> **ASSIGNED TASK**
The line containing "Condizioni di vendita (120, 462)" and every line after it, through the end of the records below: repeat them exactly, nothing more.

> **DATA SUPPLIED**
# # # # #

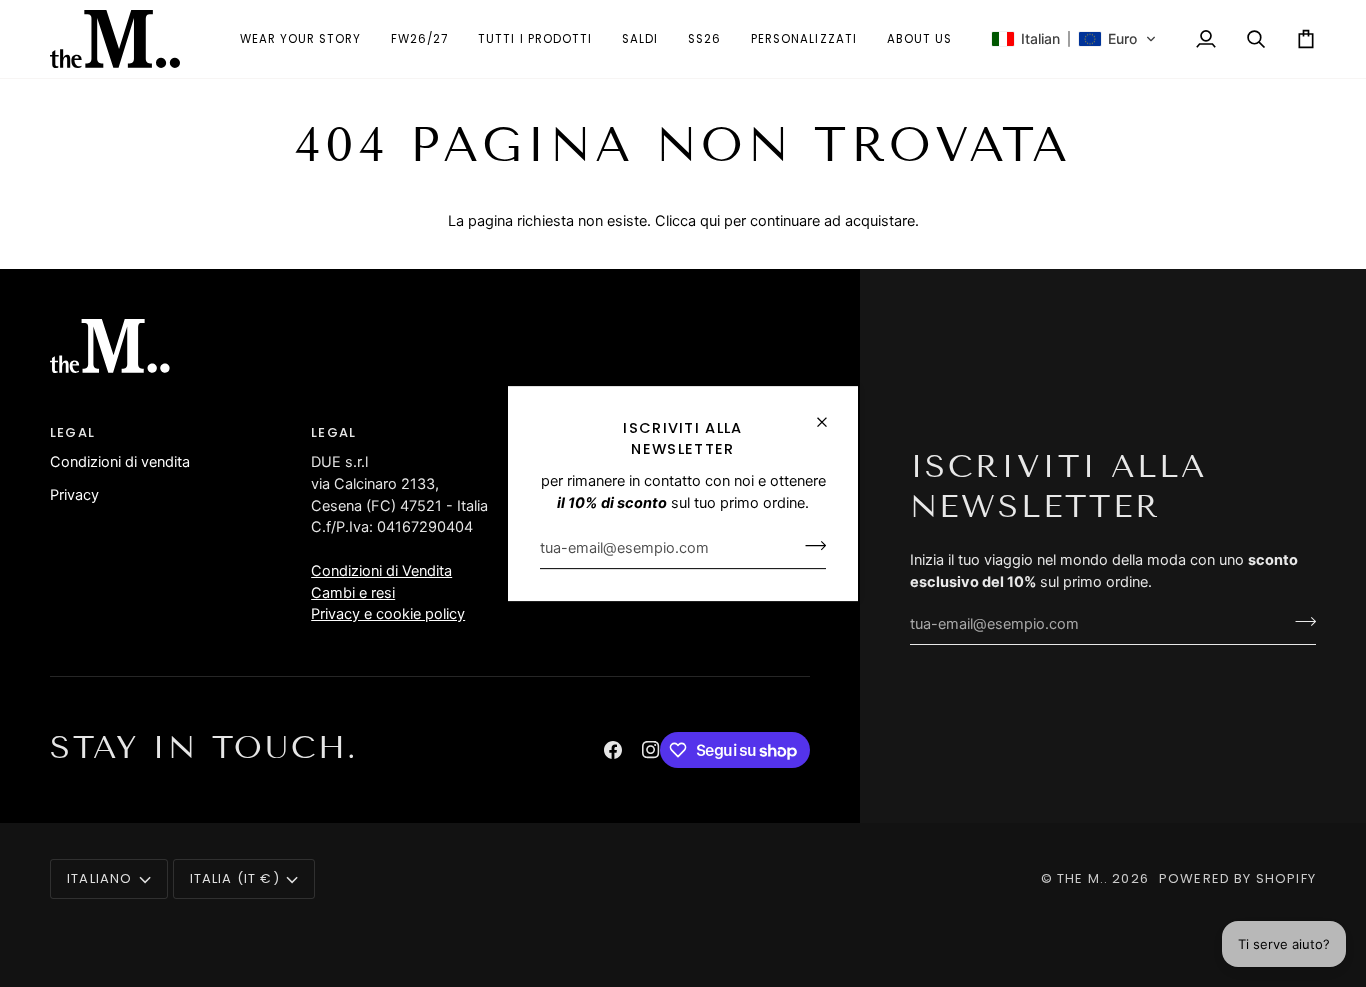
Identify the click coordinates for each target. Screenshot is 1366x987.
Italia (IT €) (235, 878)
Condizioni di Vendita (381, 571)
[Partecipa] (809, 546)
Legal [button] (72, 432)
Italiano (99, 878)
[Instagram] (651, 750)
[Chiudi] (830, 413)
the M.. (1082, 878)
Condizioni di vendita (120, 462)
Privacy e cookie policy (388, 614)
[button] (535, 39)
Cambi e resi (353, 593)
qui (710, 221)
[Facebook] (613, 750)
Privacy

# # # # #

> **THE ANSWER**
Condizioni di vendita (120, 462)
Privacy e cookie policy (388, 614)
[button] (535, 39)
Cambi e resi (353, 593)
qui (710, 221)
[Facebook] (613, 750)
Privacy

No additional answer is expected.